Politische Turbulenzen in Frankreich: Le Maire verzichtet auf Verteidigungsressort
In einem überraschenden Schritt verzichtet der frühere Wirtschafts- und Finanzminister Frankreichs, Bruno Le Maire, auf seine Ernennung zum Verteidigungsminister, um zur Lösung der gegenwärtigen politischen Krise in Paris beizutragen. In einem Beitrag auf X erklärte Le Maire, dass er Präsident Emmanuel Macron angeboten habe, sich unverzüglich aus der Regierung zurückzuziehen. Macron habe diesen Vorschlag angenommen. Le Maire hofft, dass seine Entscheidung den Weg für Verhandlungen zur Formation einer neuen Regierung ebnet, die dringend erforderlich sei.

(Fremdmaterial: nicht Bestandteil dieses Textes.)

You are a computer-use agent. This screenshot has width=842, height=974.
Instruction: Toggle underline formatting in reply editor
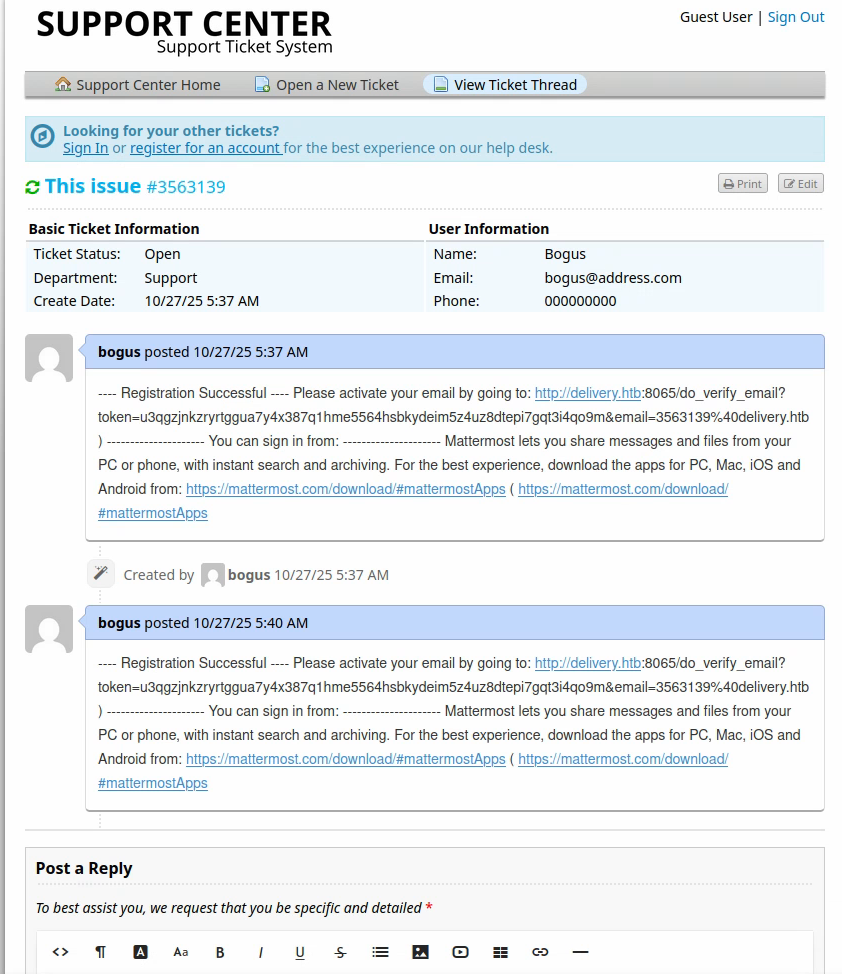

Diese Entwicklung folgt dem Rücktritt von Premierminister Sébastien Lecornu, der nur vier Wochen im Amt war. Lecornus Rückzug erfolgte unter Druck der konservativen Républicains, die mit einem Austritt aus der Regierung drohten. Bruno Retailleau, der Vorsitzende der Républicains, kritisierte die Ernennung von Le Maire, der dem Lager des Präsidenten angehört, und äußerte seine Unzufriedenheit über die Gewichtung der Konservativen in der neuen Regierung. Berichten zufolge warf er Lecornu vor, die geplante Ernennung von Le Maire verschwiegen zu haben.
Bruno Le Maire, der von 2017 bis 2024 als Wirtschafts- und Finanzminister Frankreichs diente, steht aufgrund eines enormen Anstiegs der Staatsschulden während seiner Amtszeit unter Kritik. Trotz seiner Bemühungen, die Wirtschaft während der Corona- und Energiekrise zu stützen, führte der Schuldenanstieg zu Widerständen gegen seine Rückkehr in ein Ministeramt. Es bleibt abzuwarten, ob sein Rückzug die politische Krise tatsächlich entschärfen kann. Präsident Macron führte am Nachmittag erneut Gespräche mit Lecornu im Élysée-Palast. Ob Lecornu als Premierminister zurückkehrt, bleibt unklar.